According to Armentel beginning January 1 the 360 minutes of free phone conversation now in force will be cut down to 120, and the monthly prepayment for free of charge communication will not apply after 360 minutes of use.

Armentel says it will no longer accept pre-payments while the dispute is being heard.

Armentel sent a letter about new tariffs to Manukyan's office and in reply, the minister said the new charges will be rejected.

According to Manukyan the company has no right to apply such tariffs since according to a contract signed in 2001 between Armenia's Ministry of Justice and Armentel the abovementioned option can be applied no sooner than December 2004.

Manukyan encourages people to continue making prepayments. (The minister had also strongly opposed Armentel's imposition, in 2001 of the per-minute tax, but his opposition was in vain.)
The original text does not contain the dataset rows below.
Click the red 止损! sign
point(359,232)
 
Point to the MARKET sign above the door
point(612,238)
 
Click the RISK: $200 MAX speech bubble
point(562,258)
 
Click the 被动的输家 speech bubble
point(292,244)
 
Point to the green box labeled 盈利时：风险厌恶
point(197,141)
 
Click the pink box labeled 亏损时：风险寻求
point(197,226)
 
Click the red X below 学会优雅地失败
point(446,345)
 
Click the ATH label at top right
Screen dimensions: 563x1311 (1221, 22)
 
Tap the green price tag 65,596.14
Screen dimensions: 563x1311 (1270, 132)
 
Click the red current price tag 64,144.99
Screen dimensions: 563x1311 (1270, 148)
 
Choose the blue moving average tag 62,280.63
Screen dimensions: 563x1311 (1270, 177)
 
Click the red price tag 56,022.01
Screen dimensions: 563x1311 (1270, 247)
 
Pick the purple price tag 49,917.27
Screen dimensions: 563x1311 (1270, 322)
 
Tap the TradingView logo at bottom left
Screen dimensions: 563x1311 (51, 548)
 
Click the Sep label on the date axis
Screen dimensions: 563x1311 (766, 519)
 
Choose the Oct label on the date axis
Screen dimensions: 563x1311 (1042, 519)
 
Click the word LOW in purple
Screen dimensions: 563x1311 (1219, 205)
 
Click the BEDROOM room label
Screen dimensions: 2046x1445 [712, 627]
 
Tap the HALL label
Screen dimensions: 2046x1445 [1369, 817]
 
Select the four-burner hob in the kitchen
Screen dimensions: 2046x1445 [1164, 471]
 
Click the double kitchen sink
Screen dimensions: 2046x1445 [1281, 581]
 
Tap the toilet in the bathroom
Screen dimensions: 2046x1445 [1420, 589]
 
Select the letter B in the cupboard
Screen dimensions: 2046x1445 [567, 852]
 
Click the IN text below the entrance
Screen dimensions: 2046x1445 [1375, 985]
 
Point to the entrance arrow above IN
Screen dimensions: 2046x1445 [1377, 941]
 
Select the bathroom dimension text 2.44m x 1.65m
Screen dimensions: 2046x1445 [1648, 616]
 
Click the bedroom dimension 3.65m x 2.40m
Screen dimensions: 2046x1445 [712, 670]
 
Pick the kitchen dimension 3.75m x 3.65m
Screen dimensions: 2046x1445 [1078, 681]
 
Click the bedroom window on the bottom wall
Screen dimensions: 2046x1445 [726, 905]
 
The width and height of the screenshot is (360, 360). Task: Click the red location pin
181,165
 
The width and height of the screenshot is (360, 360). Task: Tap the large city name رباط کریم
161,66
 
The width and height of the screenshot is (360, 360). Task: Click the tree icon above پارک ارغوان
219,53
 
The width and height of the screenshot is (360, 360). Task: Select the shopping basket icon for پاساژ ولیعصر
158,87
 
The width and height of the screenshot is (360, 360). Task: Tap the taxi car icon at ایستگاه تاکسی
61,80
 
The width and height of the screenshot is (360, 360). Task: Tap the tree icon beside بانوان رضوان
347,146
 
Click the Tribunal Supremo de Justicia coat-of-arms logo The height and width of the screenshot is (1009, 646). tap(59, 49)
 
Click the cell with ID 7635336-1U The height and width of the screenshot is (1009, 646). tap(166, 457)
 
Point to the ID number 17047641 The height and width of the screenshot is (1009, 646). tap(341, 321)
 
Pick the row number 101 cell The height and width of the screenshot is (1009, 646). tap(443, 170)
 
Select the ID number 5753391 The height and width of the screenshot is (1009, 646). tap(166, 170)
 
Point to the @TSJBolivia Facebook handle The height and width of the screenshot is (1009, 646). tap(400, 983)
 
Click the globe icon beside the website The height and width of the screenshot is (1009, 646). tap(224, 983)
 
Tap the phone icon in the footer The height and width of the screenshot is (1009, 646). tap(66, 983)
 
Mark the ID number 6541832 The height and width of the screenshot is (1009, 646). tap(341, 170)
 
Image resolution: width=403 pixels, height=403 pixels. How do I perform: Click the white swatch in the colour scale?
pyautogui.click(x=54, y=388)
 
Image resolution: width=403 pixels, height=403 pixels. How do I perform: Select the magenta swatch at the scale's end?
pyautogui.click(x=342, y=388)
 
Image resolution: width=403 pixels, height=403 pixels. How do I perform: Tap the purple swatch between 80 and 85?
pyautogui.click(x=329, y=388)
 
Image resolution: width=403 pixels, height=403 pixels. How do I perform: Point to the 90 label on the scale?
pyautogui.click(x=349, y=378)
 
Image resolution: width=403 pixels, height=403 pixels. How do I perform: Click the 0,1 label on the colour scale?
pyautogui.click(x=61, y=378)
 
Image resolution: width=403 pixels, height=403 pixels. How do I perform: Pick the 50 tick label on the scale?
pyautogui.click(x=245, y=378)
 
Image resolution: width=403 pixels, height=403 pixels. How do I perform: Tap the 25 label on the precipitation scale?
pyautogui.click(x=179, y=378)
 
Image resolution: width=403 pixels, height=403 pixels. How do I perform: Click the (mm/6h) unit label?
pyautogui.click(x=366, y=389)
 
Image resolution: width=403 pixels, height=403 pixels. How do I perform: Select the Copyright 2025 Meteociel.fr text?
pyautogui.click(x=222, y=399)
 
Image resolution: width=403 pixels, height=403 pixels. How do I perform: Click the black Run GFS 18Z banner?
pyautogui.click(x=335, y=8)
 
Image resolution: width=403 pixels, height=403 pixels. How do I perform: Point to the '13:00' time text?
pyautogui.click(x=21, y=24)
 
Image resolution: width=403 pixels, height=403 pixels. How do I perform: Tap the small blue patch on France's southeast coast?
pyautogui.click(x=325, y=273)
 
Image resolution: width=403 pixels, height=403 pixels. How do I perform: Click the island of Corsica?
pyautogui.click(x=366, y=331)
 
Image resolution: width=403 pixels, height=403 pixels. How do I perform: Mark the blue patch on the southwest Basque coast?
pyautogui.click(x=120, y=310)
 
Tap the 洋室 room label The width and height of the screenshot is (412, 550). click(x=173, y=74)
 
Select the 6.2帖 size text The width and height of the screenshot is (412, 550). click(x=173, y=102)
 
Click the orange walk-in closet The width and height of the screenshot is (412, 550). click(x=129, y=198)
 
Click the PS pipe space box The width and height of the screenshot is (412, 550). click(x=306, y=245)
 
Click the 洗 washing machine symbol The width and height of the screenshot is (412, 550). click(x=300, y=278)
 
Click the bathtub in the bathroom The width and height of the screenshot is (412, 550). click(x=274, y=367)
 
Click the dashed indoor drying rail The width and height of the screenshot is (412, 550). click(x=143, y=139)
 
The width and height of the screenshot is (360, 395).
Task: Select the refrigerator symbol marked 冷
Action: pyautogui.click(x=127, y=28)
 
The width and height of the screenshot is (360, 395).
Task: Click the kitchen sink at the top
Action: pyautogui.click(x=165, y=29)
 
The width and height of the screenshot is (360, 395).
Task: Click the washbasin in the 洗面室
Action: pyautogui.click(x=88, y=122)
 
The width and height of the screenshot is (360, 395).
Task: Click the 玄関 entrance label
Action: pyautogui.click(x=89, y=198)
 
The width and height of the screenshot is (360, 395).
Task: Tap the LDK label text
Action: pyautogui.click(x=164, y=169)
The time when suits will be heard is not known. According to the head of Democratic Fatherland political party Petros Makeyan the fight between the government and Armentel is only for the sake of getting shares from Armentel.

"There is no fight for the sake of people," says Makeyan, who in 1999 was one of the deputies who applied to Constitutional Court to deprive Armentel of monopoly rights.

"As a result of our research in 2001 we announced that out of $127 million investment of Armentel, $60 million is either addition or misappropriation," Makeyan says. "Afterwards, the government created a committee, which after examining the investment programs announced that there has been a $75 million embezzlement."

According to Makeyan it has already been two years but until now Armentel hasn't revealed the source of the misappropriation nor how much has been returned.

"I am sure that this is a common chain and they're doing everything to confuse people and divide income between themselves. If both parties don't come to an agreement the government will deprive Armentel of some authorities and they will be passed to Rostelecom (Russian company) or to Karabakhtelecom," Makeyan says.

Makeyan says Karabakhtelecom belongs to a clan, and that the Russians already own rights to Armenia's energy source.

"They've already given them the energy system, if they also give them the communication rights, we'll be totally dependant."